== TEXT SHOWN
The phenomenon is gaining traction in the West too. The four major Big Techs, Google, Meta, Apple and Amazon have all waltzed into finance, albeit with some stumbles. The latter two even offer successful credit and insurance products. Amazon’s lending service is thriving in the UK.
“These platforms are embracing their coverage and connection with their consumers”, elaborates Kreeger.
How much data is too much?
Super apps like WeChat have a bottomless abyss of customer information. According to Kreeger, Big Tech have “access to information that is more up-to-date than is available on a historic credit report”. From dental appointments to auntie Dot’s birthday message, it’s all there. This gives them an edge over traditional lenders.
It makes for uncomfortable reading. Nobody wants their social media antics to influence their credit score. In 2015, Facebook caused an uproar when it tried to sell data to a loan provider. Yet the same thing could be starting to happen again today.
The FCA has stepped in with concerns about Big Tech’s data usage. In October 2022, it launched an inquiry. “There is a risk that the competition benefits from Big Tech entry in financial services could be eroded if these firms can create and exploit entrenched market power to harm healthy competition and worsen consumer outcomes”, the regulator explains.
An August 2022 study forecasted the different scenarios of Big Tech in the credit industry. It concluded that unless regulations come into play, the vast data stores could cause mayhem for competition. In one case, the information overload would damage the Big Tech itself.
Regulations would probably slow Big Tech down. After all, navigating the ever-evolving jungle of consumer protection and competition laws is treacherous. But it’s unlikely to stop it altogether, the trend is too strong.
Bridging lenders keep pace with open banking
As Big Tech races ahead like the Road Runner, bridging lenders like TAB and Roma Finance are determined not to get left in the digital dust. These lenders have grasped Open Banking tightly and are whooshing forward at the same high speed.
====
== RECORDS PROVIDED
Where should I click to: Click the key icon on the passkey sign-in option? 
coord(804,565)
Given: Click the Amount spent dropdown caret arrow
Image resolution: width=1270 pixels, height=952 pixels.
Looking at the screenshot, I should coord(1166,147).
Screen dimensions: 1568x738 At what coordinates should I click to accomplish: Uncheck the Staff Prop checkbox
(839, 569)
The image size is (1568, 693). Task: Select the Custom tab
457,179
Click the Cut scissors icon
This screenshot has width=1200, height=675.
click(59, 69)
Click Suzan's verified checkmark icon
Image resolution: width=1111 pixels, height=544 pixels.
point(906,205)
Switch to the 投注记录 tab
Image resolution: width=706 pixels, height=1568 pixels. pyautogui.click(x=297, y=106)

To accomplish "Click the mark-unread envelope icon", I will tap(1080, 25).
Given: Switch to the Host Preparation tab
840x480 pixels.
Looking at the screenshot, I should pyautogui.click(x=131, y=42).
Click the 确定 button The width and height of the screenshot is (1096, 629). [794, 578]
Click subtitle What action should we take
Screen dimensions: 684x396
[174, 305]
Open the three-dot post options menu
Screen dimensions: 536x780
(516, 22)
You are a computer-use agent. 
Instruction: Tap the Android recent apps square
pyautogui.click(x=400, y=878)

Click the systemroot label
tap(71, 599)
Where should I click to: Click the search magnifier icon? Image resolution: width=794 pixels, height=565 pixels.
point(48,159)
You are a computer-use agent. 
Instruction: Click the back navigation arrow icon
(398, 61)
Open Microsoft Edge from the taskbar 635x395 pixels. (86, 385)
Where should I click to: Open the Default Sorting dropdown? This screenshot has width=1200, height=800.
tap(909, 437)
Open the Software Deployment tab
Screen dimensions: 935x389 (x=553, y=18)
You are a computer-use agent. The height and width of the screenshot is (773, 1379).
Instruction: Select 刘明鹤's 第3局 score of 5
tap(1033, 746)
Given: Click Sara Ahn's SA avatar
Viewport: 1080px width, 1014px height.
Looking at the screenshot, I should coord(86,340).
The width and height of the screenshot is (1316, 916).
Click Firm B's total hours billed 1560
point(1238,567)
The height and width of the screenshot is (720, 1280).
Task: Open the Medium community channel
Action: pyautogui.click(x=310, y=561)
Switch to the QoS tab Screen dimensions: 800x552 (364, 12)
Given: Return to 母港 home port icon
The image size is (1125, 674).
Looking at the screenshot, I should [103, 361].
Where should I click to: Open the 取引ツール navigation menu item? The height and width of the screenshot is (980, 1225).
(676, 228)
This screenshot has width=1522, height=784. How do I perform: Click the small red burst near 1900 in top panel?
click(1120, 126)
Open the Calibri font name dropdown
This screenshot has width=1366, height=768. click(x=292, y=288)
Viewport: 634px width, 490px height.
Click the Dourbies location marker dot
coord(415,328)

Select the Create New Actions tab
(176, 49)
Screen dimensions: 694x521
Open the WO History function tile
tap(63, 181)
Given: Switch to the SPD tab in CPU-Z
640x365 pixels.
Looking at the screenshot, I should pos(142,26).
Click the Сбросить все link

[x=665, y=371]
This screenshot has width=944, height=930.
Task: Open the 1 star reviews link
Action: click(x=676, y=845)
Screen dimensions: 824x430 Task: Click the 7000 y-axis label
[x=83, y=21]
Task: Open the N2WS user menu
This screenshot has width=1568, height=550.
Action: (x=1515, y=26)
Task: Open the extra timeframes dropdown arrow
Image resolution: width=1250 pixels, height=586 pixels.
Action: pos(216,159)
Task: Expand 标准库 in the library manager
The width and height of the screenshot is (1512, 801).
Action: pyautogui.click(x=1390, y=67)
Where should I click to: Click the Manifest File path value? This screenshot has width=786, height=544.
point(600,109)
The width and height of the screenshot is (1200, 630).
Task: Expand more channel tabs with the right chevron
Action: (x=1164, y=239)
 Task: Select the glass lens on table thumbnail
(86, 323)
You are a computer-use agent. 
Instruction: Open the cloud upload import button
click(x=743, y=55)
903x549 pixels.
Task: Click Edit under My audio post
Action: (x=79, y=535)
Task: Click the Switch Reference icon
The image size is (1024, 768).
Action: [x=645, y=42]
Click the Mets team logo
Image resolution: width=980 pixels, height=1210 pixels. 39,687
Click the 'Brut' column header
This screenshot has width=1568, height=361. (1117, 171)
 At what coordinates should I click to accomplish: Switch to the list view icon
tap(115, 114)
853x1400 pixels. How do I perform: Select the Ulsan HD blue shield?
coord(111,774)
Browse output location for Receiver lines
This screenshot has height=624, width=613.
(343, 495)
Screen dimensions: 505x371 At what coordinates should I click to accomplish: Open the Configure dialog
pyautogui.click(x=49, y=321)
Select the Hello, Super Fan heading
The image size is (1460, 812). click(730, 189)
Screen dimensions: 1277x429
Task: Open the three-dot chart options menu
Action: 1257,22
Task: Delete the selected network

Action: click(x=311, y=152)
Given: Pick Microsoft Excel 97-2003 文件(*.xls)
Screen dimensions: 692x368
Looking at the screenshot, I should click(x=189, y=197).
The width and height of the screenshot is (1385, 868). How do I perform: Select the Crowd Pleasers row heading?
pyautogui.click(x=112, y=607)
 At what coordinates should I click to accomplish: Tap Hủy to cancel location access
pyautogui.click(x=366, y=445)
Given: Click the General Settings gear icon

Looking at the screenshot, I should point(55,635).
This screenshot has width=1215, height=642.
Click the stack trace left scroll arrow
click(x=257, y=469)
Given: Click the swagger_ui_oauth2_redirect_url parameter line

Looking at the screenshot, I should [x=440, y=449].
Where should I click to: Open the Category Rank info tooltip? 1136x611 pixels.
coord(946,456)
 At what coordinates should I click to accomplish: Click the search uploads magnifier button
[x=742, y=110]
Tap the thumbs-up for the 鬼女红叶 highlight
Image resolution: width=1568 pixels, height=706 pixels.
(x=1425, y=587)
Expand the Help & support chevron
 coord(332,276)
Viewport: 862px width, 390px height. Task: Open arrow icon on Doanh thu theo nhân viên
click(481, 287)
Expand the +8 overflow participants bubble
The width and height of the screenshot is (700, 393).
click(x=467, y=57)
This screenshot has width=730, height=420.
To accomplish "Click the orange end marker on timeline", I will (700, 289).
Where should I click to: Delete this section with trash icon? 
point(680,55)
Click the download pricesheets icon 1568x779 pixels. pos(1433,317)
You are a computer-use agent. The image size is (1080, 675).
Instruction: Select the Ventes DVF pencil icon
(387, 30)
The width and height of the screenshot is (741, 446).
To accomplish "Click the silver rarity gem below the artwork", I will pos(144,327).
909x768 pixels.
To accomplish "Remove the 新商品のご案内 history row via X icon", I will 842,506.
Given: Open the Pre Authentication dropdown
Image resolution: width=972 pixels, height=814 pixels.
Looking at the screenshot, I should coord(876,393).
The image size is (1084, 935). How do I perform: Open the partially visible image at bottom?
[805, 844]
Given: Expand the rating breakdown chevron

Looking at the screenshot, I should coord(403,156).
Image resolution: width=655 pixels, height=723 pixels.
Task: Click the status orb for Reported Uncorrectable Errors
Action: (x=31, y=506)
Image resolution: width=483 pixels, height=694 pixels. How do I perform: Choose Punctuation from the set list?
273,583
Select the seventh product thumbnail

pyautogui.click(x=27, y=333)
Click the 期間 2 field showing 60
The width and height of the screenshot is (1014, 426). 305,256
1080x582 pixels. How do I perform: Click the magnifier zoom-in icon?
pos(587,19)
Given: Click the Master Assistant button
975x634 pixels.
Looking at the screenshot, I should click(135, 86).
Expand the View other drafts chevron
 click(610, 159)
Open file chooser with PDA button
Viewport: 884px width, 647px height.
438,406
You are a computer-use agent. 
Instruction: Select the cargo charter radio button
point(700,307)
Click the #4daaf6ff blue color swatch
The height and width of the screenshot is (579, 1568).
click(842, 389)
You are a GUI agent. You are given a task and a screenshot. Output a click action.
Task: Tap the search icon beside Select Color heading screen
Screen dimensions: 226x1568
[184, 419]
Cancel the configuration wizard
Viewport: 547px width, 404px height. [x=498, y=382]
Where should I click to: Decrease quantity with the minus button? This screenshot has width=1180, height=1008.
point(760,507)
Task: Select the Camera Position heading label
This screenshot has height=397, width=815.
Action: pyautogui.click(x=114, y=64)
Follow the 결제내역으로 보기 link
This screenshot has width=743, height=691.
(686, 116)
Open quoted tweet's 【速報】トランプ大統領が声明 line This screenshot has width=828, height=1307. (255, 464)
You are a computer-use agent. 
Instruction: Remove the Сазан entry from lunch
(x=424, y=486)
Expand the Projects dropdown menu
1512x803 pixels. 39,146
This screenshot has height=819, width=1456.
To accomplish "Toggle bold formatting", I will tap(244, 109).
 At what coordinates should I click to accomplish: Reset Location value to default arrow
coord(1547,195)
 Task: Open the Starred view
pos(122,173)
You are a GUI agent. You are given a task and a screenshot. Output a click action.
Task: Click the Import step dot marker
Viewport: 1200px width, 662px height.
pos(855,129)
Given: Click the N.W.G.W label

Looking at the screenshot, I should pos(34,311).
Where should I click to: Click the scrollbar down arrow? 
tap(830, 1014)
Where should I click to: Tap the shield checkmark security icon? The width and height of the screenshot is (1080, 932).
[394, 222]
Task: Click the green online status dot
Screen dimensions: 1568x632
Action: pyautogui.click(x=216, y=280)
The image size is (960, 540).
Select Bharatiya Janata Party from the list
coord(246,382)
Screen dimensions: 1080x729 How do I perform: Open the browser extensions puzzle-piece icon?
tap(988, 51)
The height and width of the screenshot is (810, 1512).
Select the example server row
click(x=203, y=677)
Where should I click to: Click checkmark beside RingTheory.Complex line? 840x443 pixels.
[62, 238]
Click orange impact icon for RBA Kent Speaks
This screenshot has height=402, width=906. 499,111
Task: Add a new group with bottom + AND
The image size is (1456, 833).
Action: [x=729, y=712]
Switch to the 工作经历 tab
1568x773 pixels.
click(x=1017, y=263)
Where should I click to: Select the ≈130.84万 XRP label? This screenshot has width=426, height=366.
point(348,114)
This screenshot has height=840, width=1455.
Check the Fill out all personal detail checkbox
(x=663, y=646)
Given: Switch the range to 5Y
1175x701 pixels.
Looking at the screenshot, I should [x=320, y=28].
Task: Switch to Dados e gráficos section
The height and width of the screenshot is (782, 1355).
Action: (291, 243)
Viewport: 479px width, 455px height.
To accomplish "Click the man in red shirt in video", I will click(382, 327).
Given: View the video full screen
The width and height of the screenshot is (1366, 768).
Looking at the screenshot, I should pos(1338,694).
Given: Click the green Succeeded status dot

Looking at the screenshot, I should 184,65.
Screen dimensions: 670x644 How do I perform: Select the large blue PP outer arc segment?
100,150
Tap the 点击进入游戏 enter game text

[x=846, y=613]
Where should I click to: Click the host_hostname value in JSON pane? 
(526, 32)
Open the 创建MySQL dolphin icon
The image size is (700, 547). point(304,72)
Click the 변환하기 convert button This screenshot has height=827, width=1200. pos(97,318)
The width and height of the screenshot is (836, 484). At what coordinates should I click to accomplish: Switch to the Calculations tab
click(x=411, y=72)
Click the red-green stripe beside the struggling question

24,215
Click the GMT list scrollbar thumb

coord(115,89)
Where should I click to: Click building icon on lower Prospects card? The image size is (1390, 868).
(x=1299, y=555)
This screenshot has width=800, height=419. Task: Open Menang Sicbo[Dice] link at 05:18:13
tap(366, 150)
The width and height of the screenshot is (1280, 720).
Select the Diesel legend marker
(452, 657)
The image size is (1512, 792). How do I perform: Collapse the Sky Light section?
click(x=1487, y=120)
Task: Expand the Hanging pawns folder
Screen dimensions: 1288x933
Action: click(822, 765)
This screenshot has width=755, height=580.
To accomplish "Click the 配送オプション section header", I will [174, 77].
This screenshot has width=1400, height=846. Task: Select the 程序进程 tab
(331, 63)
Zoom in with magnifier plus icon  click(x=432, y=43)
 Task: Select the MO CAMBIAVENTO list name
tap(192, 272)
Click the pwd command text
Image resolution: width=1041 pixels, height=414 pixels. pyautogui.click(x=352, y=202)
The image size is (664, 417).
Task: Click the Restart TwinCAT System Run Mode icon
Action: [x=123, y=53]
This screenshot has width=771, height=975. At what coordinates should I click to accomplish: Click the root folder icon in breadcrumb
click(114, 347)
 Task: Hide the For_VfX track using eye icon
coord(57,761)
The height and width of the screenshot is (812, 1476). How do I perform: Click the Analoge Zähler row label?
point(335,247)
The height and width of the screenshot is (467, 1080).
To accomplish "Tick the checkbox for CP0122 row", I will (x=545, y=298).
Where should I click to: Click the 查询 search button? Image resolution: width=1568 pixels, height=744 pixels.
====
§ **TASK**: List every date the article on Big Tech in finance mentions, as a year or a month and year.

§ **EXERCISE SOLUTION**:
2015
October 2022
August 2022